Date: 2011-09-06 12:55 pm (UTC)
From: [identity profile] janewilliams20.livejournal.com
Yes, I know... but I was 11, and that particular one registered with me as "circular", and "nonsense". The latter at least I got right.

I think in fact it's probably true that "we" (a deliberately vague definition of "we") are of above average intelligence, but whether that's cause, effect, or coincidence, I have no idea.

Date: 2011-09-06 01:53 pm (UTC)
From: [identity profile] keristor.livejournal.com
If there were any objective measurement of 'intelligence' (or even a consistent definition of it) I might agree with you *g*.

The example you gave was indeed a circular definition, you were correct as an 11-year-old. You preceded it however by mentioning self-contradiction. An awful lot of religious dogma does indeed contain examples of both of these, and both may indeed be termed 'nonsense' (I'm pretty sure I've come across one piece of dogma which managed to be both circular and self-contradictory at the same time; it may have been in the same Creed, but was certainly impressive in its nonsensicality).

But as someone pointed out in the comments to the original article, there is no need for theology to be 'nonsense' logically.
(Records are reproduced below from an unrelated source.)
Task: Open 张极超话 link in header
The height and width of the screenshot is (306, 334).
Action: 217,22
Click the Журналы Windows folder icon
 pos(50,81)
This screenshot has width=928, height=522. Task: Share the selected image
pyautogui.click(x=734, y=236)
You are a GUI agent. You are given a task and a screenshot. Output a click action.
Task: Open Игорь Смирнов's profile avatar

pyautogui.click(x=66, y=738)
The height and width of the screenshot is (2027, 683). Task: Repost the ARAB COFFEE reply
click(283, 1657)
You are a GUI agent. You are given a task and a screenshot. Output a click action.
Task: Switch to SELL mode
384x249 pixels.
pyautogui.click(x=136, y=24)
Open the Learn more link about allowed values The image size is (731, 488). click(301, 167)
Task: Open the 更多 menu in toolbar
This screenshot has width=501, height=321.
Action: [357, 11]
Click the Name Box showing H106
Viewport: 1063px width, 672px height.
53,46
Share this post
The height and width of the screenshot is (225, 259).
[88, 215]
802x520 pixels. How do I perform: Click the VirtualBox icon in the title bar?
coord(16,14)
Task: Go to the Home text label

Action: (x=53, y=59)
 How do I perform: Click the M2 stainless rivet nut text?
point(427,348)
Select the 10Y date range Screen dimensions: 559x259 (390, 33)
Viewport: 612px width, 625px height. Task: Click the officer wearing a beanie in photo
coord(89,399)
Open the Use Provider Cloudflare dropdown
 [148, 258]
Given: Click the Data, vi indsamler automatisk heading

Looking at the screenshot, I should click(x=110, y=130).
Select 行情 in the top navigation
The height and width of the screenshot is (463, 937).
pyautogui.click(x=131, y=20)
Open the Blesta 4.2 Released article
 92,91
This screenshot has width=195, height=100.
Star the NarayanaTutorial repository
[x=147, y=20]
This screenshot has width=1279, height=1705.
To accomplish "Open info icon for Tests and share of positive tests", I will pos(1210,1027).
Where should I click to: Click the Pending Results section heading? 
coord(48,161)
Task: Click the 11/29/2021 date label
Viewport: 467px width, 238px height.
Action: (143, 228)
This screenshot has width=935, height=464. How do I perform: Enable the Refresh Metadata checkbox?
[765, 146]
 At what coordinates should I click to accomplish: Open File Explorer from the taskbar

Everything is based on assumptions and postulates (as was pointed out there, including Euclid's mathematics), and it is quite possible to have a rational (although still just as unprovable) theology, just as it is to have non-rational science (plenty of scientists have made deductions with holes and contradictions and circularities). The important thing, it seems to me, is to be able to handle new information and ways of looking at things when (not if) they appear. Like, for instance, scientists are doing with the LHC, many are now seriously considering that if they don't find that particle they may have to change whole theories of physics (and I commend them for thinking about that).